На самом деле Дюмурье прочно укрепился на западе, на высотах Вальми. Он совсем не собирался отступать к Шалону, а остановился, провёл соединение своей армии с армией Келлермана и с частями, идущими из Меца, и вынуждал Брауншвейга принять бой. Какое невероятное положение — неприятель повернулся спиной к Парижу, а Дюмурье стоял лицом к столице, путь к которой он должен был защищать! Его манёвр удался ему лучше, чем он мог ожидать. Отрезанные от австрийцев пруссаки должны были наступать одни, имея тридцать пять тысяч человек, а он сам благодаря соединению с Келлерманом располагал почти пятьюдесятью тысячами.

Двадцатого сентября утром войска герцога Брауншвейгского заняли боевые позиции. Веймарский полк рысью понёсся в юго-западном направлении, к шоссе, идущему от Шалона до Сент-Менехуда. Гёте следовал верхом. Дождь хлестал прямо в лицо, и скоро в тумане разразилась орудийная перестрелка. Напрасно ждать от поэта подробных описаний сражения. Он отметил только один эпизод — атаку, которую вёл герцог Веймарский против Трактира Луны, на дороге в Сент-Менехуд. И при этом он должен был ещё смягчить её неудачу. Известно уже от других, что кирасиры повернули лошадей и сумасшедшим галопом помчались от орудийных залпов. «Белые плащи всадников расстилались вдоль лошадиных спин». Мог ли Гёте сказать это при жизни Карла-Августа?
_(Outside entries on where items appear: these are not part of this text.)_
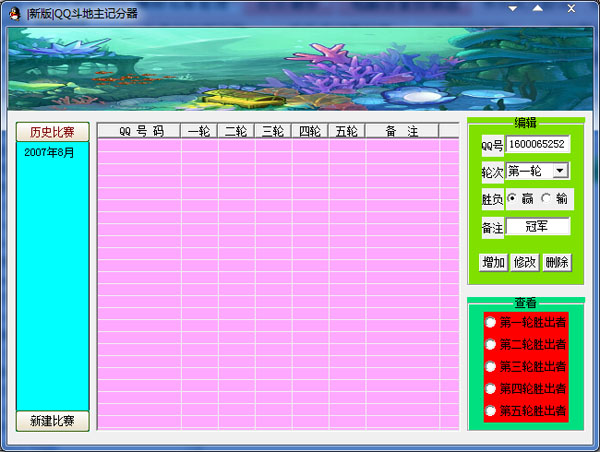Focus the QQ号 input field
This screenshot has width=600, height=452.
pyautogui.click(x=537, y=144)
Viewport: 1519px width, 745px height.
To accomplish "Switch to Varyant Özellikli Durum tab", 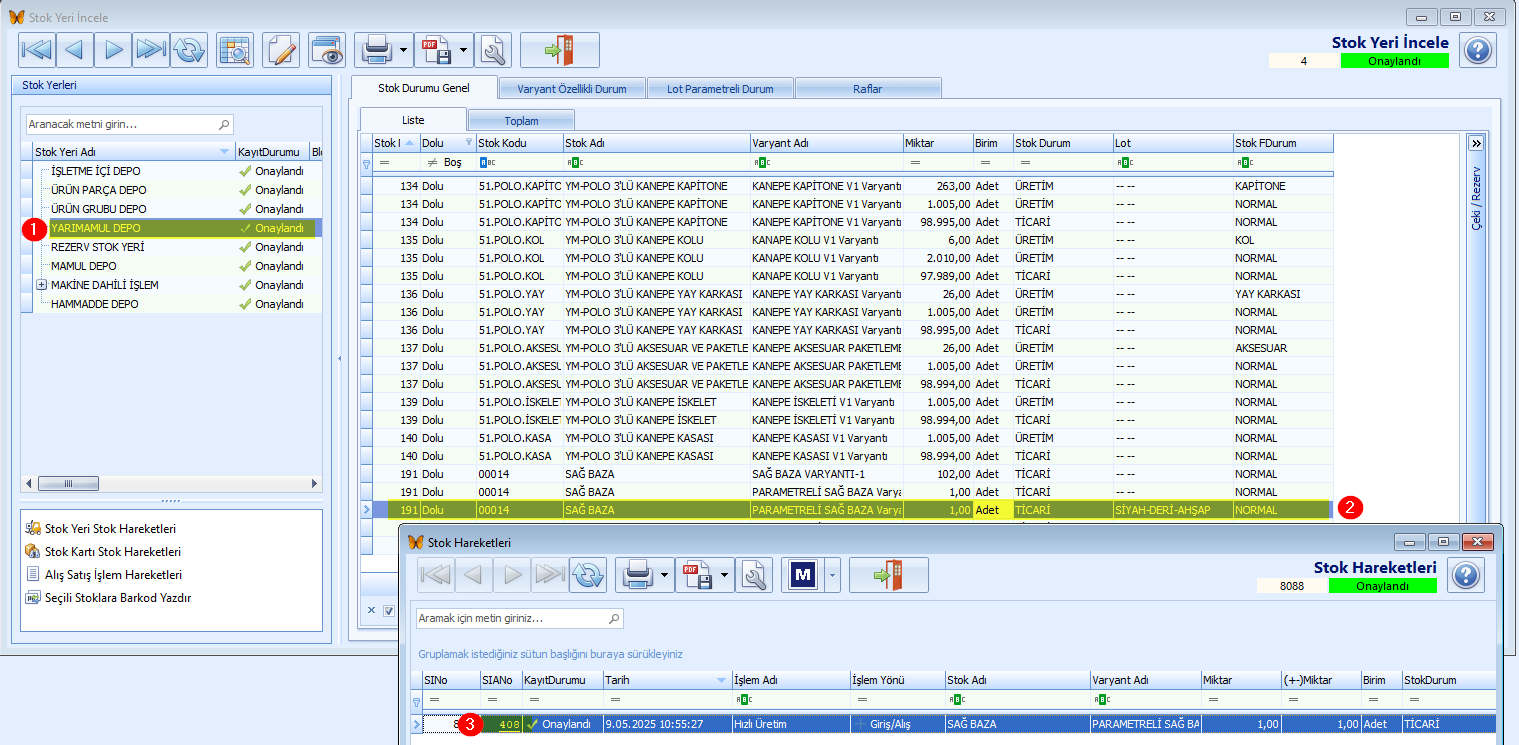I will coord(572,89).
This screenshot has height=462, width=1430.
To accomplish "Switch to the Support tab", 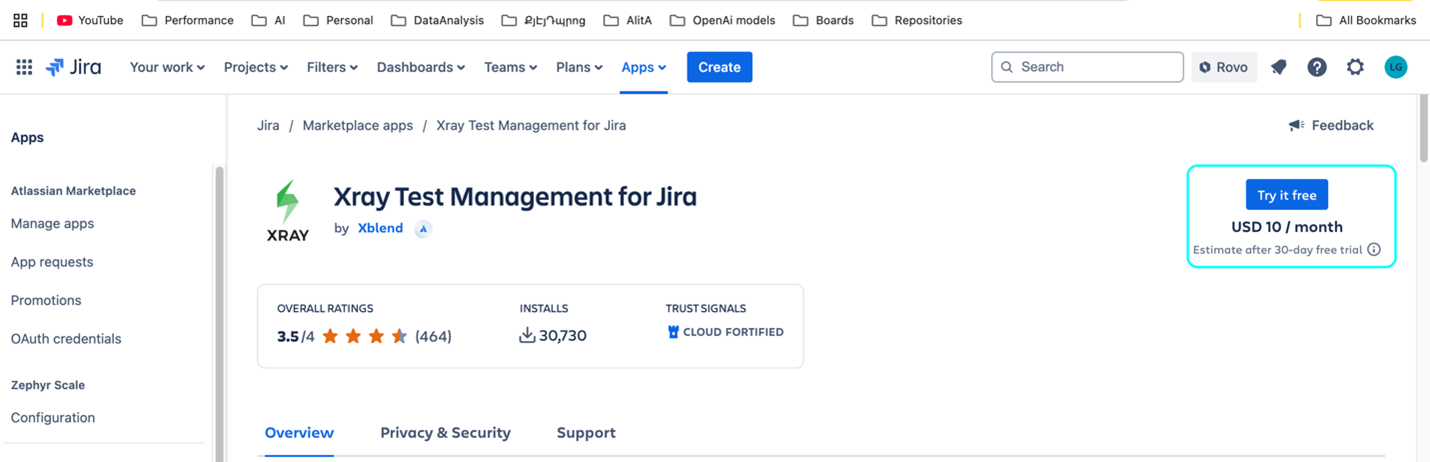I will (x=586, y=433).
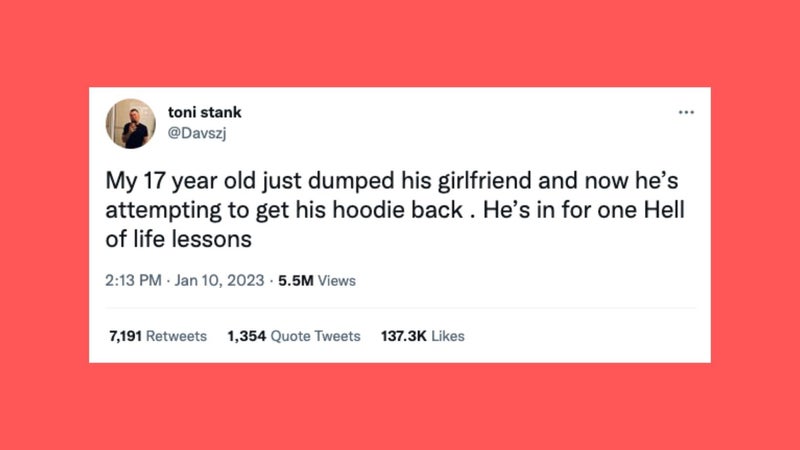Screen dimensions: 800x450
Task: Click the 2:13 PM timestamp
Action: click(133, 281)
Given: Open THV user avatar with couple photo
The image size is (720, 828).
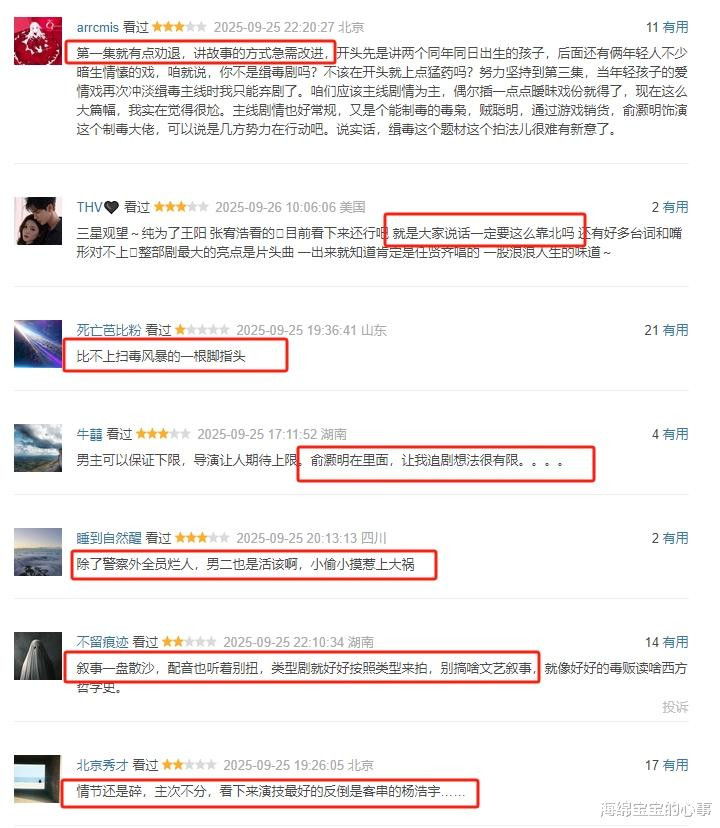Looking at the screenshot, I should tap(38, 221).
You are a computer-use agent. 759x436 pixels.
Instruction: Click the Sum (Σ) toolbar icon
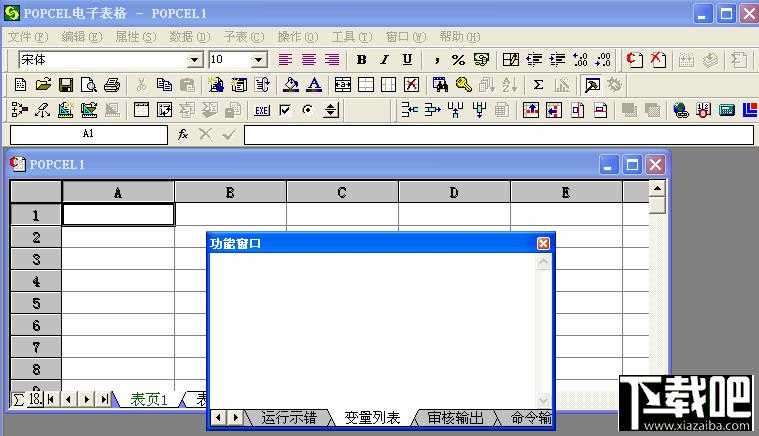[x=538, y=85]
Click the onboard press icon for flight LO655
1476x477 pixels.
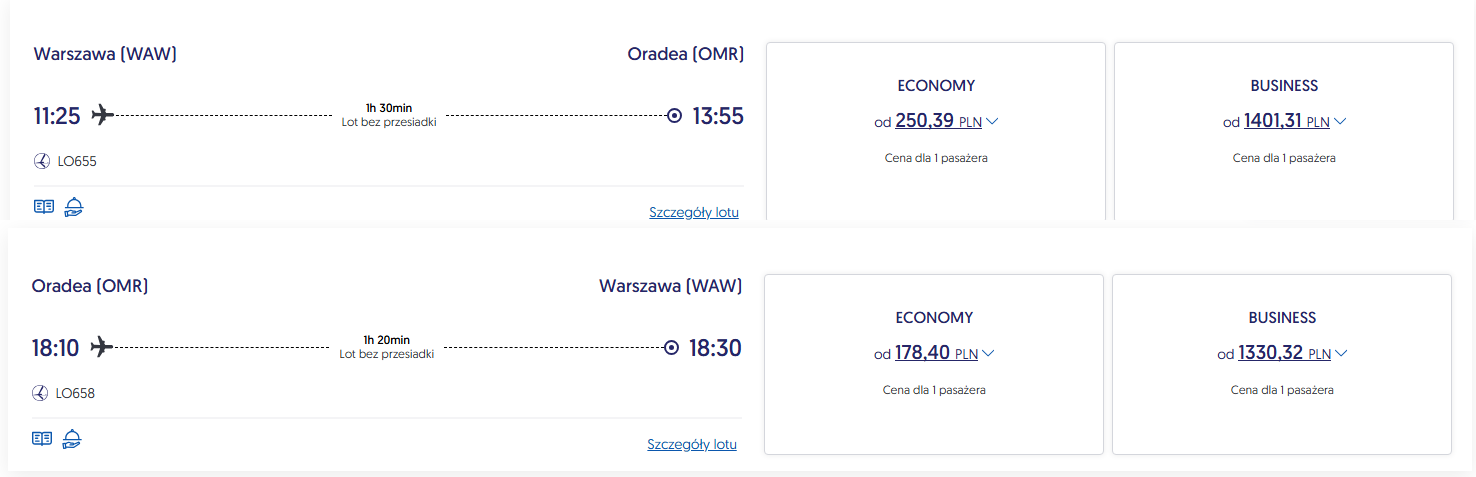click(x=43, y=207)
В своём «Походе во Францию» он рисует живописную картину сражения, не останавливаясь, впрочем, на его исходе: «Ядра дюжинами падали перед нашим эскадроном, к счастью, не взрываясь, так как вдавливались в мокрую землю; но грязь обрызгивала и людей и лошадей. Лошади, которых держали под уздцы лихие наездники, фыркали и шумно ржали. Вся масса, хотя не рассеивалась и не спутывалась, казалось, всё же волновалась. В первом ряду эскадрона колебалось в руках красавца юноши знамя; он держал его крепко, но нетерпеливая лошадь сильно раскачивала его».

К одиннадцати часам туман рассеялся, и прусская пехота под командой Брауншвейга двинула колонны в атаку. Медленно, как на параде, в стройном порядке подвигались они под артиллерийским огнём к французским позициям. Это упорное и методическое движение вперёд и взрыв трёх фур пороха внесли некоторое расстройство в ряды добровольцев. Тогда Келлерман, расположившийся около мельницы Вальми, двинул вперёд две батареи, потом, подняв на шпагу свою шляпу, украшенную трёхцветной кокардой, проехал по передним рядам войска. Оглушительные крики ответили на его возглас: «Да здравствует нация!» Ободрённые новобранцы схватились за ружья, штыками отогнали неприятеля, и гренадеры короля прусского отступили перед «сапожниками» республики.